Sailing the Solar System
People think it s cool that I’m working on a proposal for a major new NASA Venus mission. But when they ask when it will launch and I answer, “If we’re lucky, perhaps around 2020,” they suddenly appear less enthusiastic, like I’m describing a crazy pipe dream.
Maybe you have to be a little bit crazy to do this for a living. At the very least, you need to be comfortable with delayed gratification. Interplanetary spacecraft take a lot of time and work before any metal is cut, and most of them go nowhere. We spend years designing, proposing, and planning missions that never get selected for funding and so never make it anywhere near a launch pad.
Because there is no wiggle room in planetary orbits, these projects, once selected, cannot slip schedule without consequence. There is precious little chance of fixing any mistake discovered after launch. If you make it to launch, you get to enjoy moments of intense anxiety as something you’ve poured years of your life into sits on the pad on a stack of rockets loaded with enough fuel to blow it into shrapnel.
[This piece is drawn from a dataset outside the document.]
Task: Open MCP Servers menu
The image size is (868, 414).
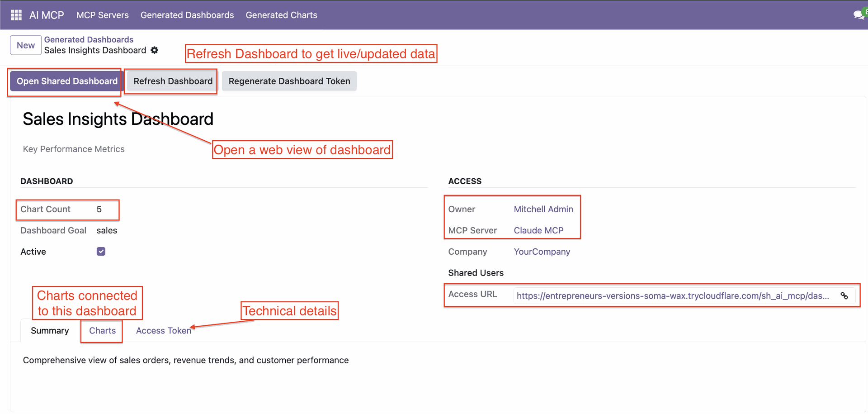Action: coord(103,15)
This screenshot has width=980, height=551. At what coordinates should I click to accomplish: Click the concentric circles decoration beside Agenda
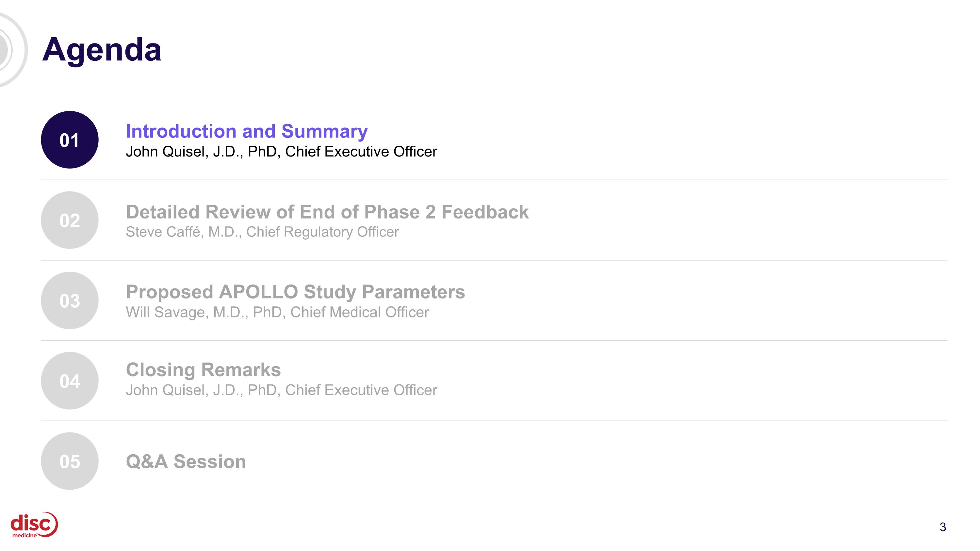point(11,49)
At a time when jet travel has shrunk our home planet to within a day’s travel time, planetary exploration requires timescales, and levels of patience, more characteristic of an earlier era of oceanic exploration.
Charles Darwin was the naturalist on board the HMS Beagle from 1831 to 1836. His 5-year mission was to explore the strange new worlds of South America and the Pacific, seeking out and cataloguing new life. His discoveries and insights on this voyage repositioned humanity within the web of life on Earth. Now, less than two centuries later, we’re exploring other planets, searching for other sites of Darwinian evolution.
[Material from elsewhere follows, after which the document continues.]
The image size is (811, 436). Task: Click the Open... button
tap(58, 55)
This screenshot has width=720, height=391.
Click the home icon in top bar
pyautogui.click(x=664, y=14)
Cassini, the crown jewel of NASA’s current interplanetary fleet, took 7 years after a 1997 launch to reach the Saturn system. The timescales required for sailing ships to cross tens of thousands of miles of ocean in Darwin’s day, and for unmanned spaceships to cross hundreds of millions of miles of interplanetary space today, are similar.
Long voyages across empty seas were often punctuated by brief stays in exotic new places. Today, after the adrenaline rush of launch comes the long, lonely interplanetary cruise – only a year or so for the inner planets but a great deal longer for the outer planets – sometimes briefly broken by an exciting encounter with a planet or asteroid. No wonder that some of our interplanetary spacecraft are named Mariner, Viking, Magellan, and Beagle.
We desktop explorers don’t have to leave home for years and wonder if we’ll ever see our loved ones again. But there is real risk involved, and sacrifice. People put significant fractions of their lives into missions that might, or might not, return data while they’re still alive. Even when things seem like they’re going right, we can still experience a catastrophic failure at any moment.
The payoff during the long years of proposing and planning is that we still get to do work that is mostly fun and interesting and enjoy being part of a community committed to exploration. And we do not endure harrowing storms, high seas, and years of isolation. Even on days when I put in long hours in meetings, telecons, report writing, calculating, and consultation, I can still go home, sit on the couch, watch Star Trek re-runs, and dream of future planetary encounters.